Auxiliares do presidente Luiz Inácio Lula da Silva (PT) afirmam que dois fatores específicos geraram forte irritação no Palácio do Planalto em relação ao senador Jaques Wagner (PT-BA), líder do governo no Senado, no contexto das investigações envolvendo o caso Banco Master e o ex-banqueiro Daniel Vorcaro.
O primeiro motivo seria a informação repassada por Wagner ao presidente de que não havia elementos que o comprometesse nas apurações envolvendo o grupo financeiro ligado a Vorcaro. No entanto, segundo relatos de bastidores, a investigação da Polícia Federal teria apontado indícios contrários ao que havia sido inicialmente comunicado ao Planalto, aumentando o desgaste interno.
O segundo ponto de incômodo foi uma entrevista concedida por Jaques Wagner à BandNews, na qual o senador comentou, sem alinhamento prévio, o telefonema recebido de Luiz Inácio Lula da Silva após ser citado em desdobramentos da investigação. Na mesma entrevista, Wagner afirmou que não deixaria a liderança do governo por iniciativa própria, apenas se houvesse determinação direta do presidente, o que teria gerado desconforto no Executivo.

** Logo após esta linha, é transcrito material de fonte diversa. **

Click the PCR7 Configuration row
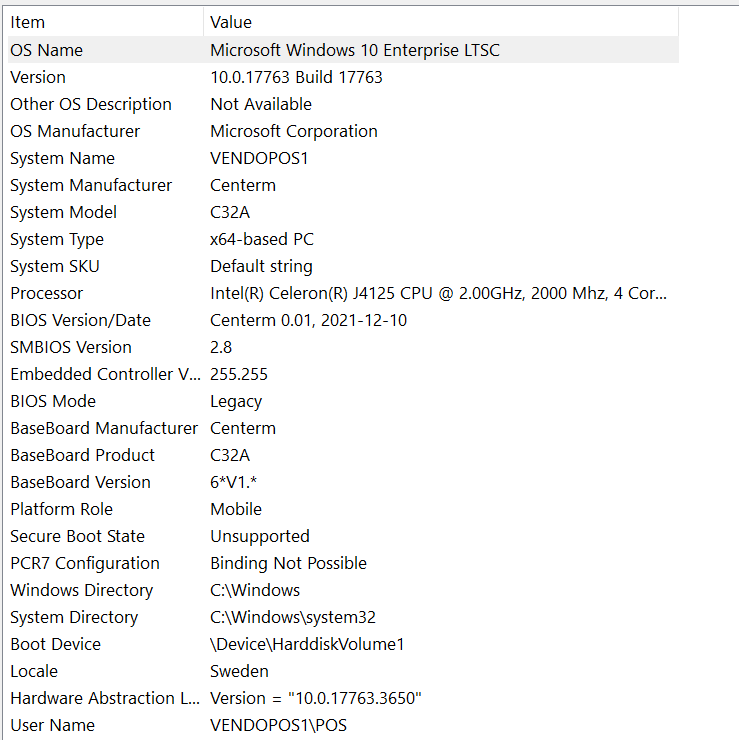The width and height of the screenshot is (739, 740). (85, 563)
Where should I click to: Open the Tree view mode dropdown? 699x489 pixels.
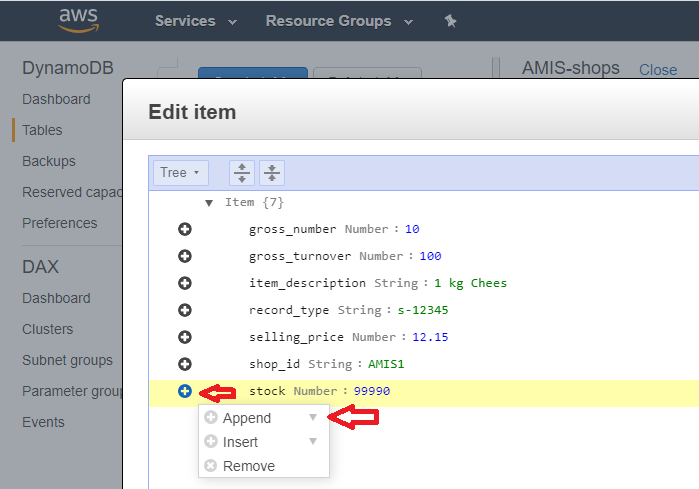point(180,173)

A avaliação entre aliados do governo é de que o cenário político ficou mais delicado após a operação da Polícia Federal, que investiga supostos benefícios recebidos por Wagner. Entre as suspeitas estão a concessão de um apartamento avaliado em R$ 2,45 milhões, além de outras vantagens associadas ao grupo de Daniel Vorcaro.
Segundo a investigação, o senador teria admitido ter solicitado a um ex-sócio de Vorcaro a compra do imóvel, com a possibilidade de recompra posterior. Também são citados no inquérito supostos benefícios como uso de aeronaves particulares e ingressos para eventos internacionais, além de transferências financeiras envolvendo empresas ligadas ao núcleo familiar do parlamentar.
Uma empresa associada à família de Wagner teria recebido cerca de R$ 3 milhões de uma instituição financeira ligada ao mesmo grupo investigado, segundo a PF. Em meio à pressão, interlocutores do governo afirmam que há expectativa de uma reunião entre o senador e Lula, enquanto aliados avaliam a possibilidade de mudança na liderança do governo no Senado.
O caso segue em análise e ainda não há decisão oficial sobre eventual permanência ou saída de Wagner do posto.